Big data has always been with us; it is just a question how much “big” is. Today the term refers to data sets so large and complex that organizations have difficulty processing them using standard database management systems and applications. Technology for handling big data has crossed a threshold, becoming more capable and cost-effective. Companies can now to tap into much larger amounts of structured and unstructured data. Big data has potential – and potential pitfalls – for improving a company’s performance, as I have noted. Big data is of little use unless organizations have the ability to use analytics to achieve insights not available through more conventional techniques. The ability to sift through large quantities of business-related data rapidly could set in motion fundamental changes in how executives and managers run their business. Properly deployed, big data can support a more forward-looking and agile management style even in very large enterprises. It will allow more flexible forms of business organization. It can give finance organizations greater scope to play a more strategic role in corporate management by changing the focus of business reviews from backward-looking assessments of what just happened to emphasis on what to do next.
IBM SPSS Analytic Catalyst Insight is designed to make it easier for business users who are not trained statisticians to create predictive analytical models just by answering a few preliminary questions about what they want to accomplish using the data. The new incarnation with IBM Project Catalyst Insight aims to simplify the process even further to bring it into the reach of a wider set of business users. It does so by packaging a range of standard routines that would be applied to data sets and providing even more guidance to analysts and even some business managers that know what they want to know but have a limited grasp of the analytical techniques necessary to find meaning in a mass of data. If IBM can create an application that enables more business users to utilize predictive analytics and other advanced analytical techniques, it would represent a big step forward in making big data a useful tool for many more functional areas than it is today.

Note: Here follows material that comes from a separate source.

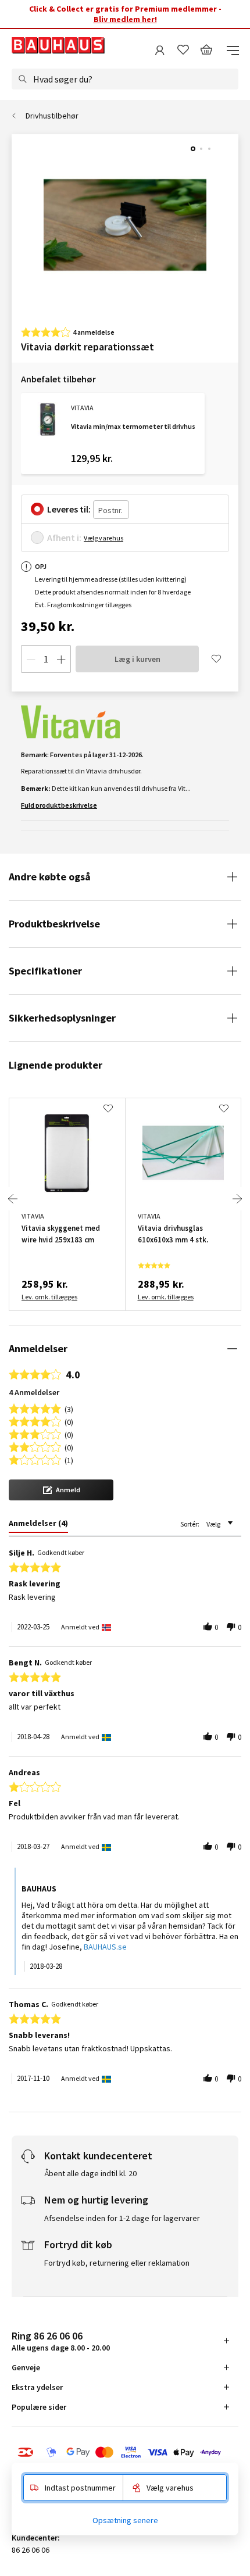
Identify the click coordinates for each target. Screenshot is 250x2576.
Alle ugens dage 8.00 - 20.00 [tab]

Both IBM Concert and the new business analytics tool called Project Catalyst Insight “to be officially named later” reflect IBM’s strategy of achieving product differentiation in a rapidly evolving software market. The first decades of packaged business applications were characterized by a race to create new categories and load them with distinguishing features and functions. In the next decade competitive advantage will fall to software vendors that – in addition to features and functions – can provide business people with a user experience that is easily molded to how they naturally work. IBM Concert is a useful first step that is likely to be further refined. The new analytical environment derived from IBM SPSS Modeler and SPSS Analytic Catalyst Insight looks and sounds like a good idea, and it will be interesting to see how it develops when it is generally available.